Cómo se cuenta la misma historia en otros lugares.
En 2026, las ganancias de las aerolíneas caerán a la mitad respecto a 2025, a pesar del aumento del tráfico de pasajeros, ya que el conflicto en Oriente Medio dispara el precio del queroseno sin disuadir los viajes. La IATA proyecta un beneficio neto de 23.000 millones de dólares, muy por debajo de los 45.000 millones del año anterior, en una paradoja de demanda sólida y márgenes bajo presión.
La guerra en Irán y el cierre de hecho del estrecho de Ormuz inflan la factura de combustible de las aerolíneas en casi 100.000 millones de dólares, recortando a la mitad los beneficios del sector en 2026. Un conflicto en el que Estados Unidos e Israel participan directamente impone costes insoportables a la aviación civil y desata un shock petrolero a escala mundial.
La ofensiva militar estadounidense-israelí contra Irán, bajo un alto el fuego violado a diario, está devastando la economía y la seguridad del Golfo Pérsico, con el bloqueo de Ormuz asfixiando el comercio.

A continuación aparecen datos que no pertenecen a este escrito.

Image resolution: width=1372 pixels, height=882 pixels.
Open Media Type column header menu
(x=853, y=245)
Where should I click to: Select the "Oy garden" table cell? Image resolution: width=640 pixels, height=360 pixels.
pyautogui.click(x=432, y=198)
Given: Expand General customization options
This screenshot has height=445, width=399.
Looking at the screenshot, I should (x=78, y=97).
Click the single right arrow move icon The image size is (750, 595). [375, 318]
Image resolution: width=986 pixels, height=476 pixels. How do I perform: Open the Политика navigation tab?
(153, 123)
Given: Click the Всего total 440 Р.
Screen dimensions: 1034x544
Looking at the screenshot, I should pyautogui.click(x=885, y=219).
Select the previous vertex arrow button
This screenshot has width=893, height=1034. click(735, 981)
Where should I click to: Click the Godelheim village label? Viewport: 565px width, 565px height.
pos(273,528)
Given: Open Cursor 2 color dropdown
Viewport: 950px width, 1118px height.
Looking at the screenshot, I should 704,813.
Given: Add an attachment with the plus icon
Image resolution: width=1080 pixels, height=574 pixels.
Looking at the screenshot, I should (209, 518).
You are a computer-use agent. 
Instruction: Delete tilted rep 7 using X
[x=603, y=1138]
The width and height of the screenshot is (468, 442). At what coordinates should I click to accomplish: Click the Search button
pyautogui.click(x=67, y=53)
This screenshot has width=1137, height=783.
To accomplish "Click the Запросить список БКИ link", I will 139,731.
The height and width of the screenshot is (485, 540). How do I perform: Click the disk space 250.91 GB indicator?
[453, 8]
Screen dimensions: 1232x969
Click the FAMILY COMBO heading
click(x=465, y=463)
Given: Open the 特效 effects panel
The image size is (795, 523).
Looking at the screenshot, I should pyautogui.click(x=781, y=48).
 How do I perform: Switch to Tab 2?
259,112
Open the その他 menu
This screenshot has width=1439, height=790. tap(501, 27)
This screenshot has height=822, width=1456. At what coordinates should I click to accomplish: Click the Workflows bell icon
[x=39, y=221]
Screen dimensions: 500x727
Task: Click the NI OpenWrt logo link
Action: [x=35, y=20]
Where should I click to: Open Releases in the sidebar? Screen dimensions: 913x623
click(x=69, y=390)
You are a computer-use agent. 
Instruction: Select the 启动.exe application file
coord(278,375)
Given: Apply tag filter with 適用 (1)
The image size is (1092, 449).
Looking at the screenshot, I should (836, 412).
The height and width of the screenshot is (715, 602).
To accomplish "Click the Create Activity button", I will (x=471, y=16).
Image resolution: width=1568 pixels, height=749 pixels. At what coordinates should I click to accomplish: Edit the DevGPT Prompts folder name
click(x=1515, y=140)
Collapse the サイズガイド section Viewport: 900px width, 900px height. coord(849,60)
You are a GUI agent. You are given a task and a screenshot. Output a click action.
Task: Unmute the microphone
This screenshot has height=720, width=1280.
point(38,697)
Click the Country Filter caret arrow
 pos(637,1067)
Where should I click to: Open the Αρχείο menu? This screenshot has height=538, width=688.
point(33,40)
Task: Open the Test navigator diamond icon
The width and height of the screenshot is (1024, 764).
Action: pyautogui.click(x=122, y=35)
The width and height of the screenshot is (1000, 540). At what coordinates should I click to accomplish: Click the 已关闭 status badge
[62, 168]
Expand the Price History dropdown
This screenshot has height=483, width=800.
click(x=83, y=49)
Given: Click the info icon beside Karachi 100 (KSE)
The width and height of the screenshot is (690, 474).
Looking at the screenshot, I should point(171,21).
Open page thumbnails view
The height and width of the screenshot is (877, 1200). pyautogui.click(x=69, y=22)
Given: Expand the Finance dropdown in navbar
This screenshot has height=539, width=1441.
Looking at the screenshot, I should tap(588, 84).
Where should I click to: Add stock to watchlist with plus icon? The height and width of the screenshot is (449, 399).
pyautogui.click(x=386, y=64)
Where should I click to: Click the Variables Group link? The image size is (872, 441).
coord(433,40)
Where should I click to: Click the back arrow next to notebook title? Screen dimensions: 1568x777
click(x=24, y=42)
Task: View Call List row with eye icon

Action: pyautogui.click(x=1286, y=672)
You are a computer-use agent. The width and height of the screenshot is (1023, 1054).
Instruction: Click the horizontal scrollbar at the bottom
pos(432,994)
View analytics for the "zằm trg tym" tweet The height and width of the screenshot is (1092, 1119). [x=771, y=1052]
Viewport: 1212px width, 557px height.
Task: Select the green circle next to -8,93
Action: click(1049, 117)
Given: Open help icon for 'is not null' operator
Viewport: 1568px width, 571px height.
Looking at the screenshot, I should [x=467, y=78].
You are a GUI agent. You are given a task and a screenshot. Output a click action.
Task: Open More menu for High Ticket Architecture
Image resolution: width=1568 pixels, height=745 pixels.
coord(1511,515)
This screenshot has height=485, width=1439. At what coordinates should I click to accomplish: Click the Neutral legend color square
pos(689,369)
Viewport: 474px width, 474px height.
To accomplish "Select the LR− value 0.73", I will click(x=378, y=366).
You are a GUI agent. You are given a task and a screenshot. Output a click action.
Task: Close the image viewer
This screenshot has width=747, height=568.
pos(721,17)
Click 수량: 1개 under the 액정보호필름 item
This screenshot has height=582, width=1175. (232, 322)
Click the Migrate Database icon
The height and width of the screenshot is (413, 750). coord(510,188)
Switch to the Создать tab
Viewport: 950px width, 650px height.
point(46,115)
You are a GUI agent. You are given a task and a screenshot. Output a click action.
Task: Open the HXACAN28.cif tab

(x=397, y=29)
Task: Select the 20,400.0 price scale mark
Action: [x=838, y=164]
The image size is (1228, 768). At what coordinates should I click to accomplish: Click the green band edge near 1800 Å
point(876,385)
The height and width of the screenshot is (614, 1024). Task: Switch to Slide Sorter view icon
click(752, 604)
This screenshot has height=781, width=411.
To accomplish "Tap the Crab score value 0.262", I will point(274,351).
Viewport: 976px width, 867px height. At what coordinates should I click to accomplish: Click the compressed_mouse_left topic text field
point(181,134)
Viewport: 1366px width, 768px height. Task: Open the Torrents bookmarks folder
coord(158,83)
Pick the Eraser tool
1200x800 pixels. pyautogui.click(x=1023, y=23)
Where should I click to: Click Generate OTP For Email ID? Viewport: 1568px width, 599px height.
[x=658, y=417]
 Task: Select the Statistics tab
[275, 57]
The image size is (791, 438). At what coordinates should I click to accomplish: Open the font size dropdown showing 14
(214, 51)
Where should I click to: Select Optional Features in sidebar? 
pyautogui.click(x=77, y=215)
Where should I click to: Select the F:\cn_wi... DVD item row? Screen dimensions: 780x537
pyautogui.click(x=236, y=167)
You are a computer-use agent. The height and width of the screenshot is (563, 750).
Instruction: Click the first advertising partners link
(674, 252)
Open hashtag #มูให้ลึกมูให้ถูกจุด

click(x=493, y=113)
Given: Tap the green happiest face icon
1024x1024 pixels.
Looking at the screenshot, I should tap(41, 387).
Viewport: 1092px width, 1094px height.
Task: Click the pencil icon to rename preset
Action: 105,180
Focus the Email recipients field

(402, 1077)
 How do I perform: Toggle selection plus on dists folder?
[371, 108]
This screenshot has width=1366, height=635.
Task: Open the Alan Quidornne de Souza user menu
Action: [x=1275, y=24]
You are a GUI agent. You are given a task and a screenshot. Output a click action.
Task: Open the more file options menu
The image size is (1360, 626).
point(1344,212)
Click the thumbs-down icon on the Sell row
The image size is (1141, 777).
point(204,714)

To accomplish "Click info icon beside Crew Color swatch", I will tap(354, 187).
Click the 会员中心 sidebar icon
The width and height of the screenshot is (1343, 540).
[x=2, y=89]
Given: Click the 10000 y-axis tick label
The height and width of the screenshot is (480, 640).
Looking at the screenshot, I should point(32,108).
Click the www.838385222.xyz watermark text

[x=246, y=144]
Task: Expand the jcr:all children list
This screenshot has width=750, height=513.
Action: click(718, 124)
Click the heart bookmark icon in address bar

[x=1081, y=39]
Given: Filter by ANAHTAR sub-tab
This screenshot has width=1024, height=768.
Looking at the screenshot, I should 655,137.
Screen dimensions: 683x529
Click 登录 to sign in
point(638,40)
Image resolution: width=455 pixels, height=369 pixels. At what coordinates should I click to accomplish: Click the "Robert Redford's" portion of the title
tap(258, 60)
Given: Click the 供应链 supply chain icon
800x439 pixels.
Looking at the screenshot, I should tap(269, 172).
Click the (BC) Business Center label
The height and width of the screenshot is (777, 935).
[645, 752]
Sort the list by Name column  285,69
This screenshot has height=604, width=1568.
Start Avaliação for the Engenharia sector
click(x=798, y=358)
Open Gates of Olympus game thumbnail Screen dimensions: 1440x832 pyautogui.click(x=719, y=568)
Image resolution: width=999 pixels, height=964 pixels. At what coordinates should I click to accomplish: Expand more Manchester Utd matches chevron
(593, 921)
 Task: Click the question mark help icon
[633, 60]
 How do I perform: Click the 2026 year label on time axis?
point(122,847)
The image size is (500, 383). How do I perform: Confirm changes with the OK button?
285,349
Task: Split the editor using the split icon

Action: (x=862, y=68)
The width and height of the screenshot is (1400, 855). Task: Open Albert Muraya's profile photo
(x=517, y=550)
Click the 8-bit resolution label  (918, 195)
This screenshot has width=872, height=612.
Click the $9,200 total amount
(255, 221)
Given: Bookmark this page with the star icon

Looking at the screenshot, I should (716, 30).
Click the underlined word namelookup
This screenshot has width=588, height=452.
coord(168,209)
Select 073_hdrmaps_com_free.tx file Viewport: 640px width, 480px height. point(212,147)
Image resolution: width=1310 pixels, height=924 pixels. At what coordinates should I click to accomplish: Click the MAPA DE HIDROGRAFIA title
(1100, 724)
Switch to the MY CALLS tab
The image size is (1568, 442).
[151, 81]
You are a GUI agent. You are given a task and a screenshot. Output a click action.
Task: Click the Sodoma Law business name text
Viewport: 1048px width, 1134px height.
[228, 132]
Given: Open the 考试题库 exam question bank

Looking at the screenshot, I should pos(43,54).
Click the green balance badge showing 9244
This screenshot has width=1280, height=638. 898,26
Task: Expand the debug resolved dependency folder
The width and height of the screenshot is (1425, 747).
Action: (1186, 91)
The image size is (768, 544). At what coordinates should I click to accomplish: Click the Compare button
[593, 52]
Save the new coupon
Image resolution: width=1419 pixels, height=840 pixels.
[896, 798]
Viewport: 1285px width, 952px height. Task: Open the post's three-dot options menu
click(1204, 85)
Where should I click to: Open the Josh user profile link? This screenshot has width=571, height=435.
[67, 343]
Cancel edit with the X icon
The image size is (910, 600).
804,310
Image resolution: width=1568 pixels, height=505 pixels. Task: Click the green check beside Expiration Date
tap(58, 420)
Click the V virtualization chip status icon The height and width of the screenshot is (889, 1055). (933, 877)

En América Latina, el CEO de Latam advierte que habrá que reducir aún más la capacidad si persisten los altos precios del combustible, prueba de cómo una guerra lejana castiga con fuerza a las economías en desarrollo.
En pleno conflicto en Oriente Medio, British Airways anuncia que subirá las tarifas para trasladar a los pasajeros el mayor coste del combustible, mientras su matriz se propone recuperar el 60% de los gastos adicionales. La prensa del Golfo presenta la medida como un ajuste empresarial rutinario, con un tono pragmático y alejado de cualquier alarma sobre la crisis.